The School of Polish for Foreigners
- Established: 1952
- Affiliations: SOCRATES/ERASMUS
- Students: 368 (31.12.2008)
- Address: Matejki 21/23, 90-231, Łódź, Poland
- Website: www.sjpdc.uni.lodz.pl/

= University of Łódź School of Polish for Foreigners =

The School of Polish for Foreigners (SoPfF/SJPdC) is an educational institution and part of University of Łódź. Its main purpose is to prepare foreign students to study at Polish universities.

The School of Polish for Foreigners was established in 1952 in Łódź. At first it was focused only on enabling people from other countries to study at Polish Universities, but since the early 1990s it is being transformed into both an academic and educational facility.

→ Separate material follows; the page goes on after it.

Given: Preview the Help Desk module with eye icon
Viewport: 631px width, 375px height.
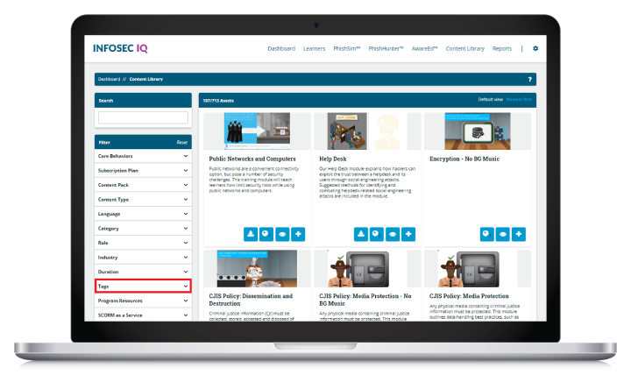Looking at the screenshot, I should coord(393,234).
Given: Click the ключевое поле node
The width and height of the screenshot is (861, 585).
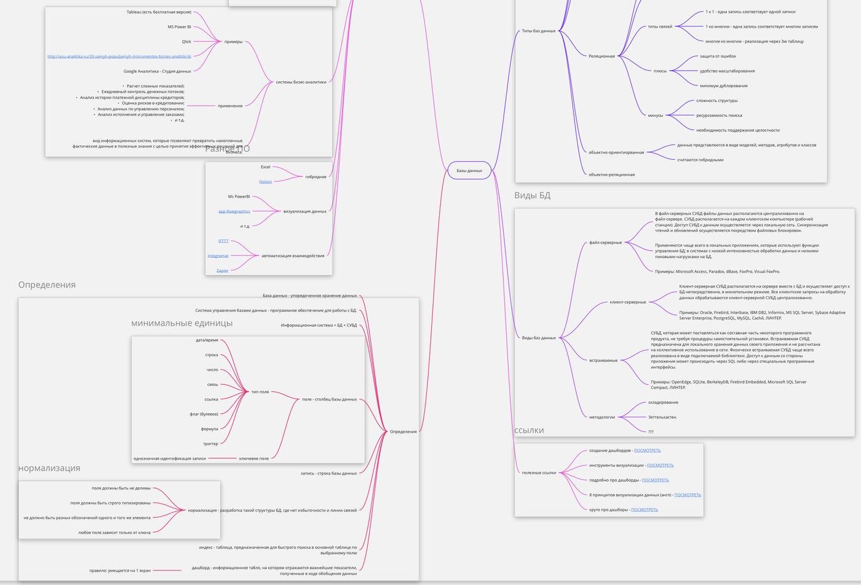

The SoPfF in Łódź is the oldest institution of this kind in Poland and for over thirty years it was the only such school in the country. It has educated people from over 80 countries in the world. Every year about 300 students graduate from SoPfF. During all the years of the school's activity, its employees have managed to create unique workbooks for foreigners willing to learn Polish language. They have also prepared, with a considerable help of the students themselves, different multilanguage vocabularies – an invaluable help for anyone teaching and learning Polish language. The workbooks produced in the school became a base for syllabi created at other such facilities in the country. The school prepares foreign students to undertake studies at many different fields of interest. Students take technical, medical, and economics courses, among others.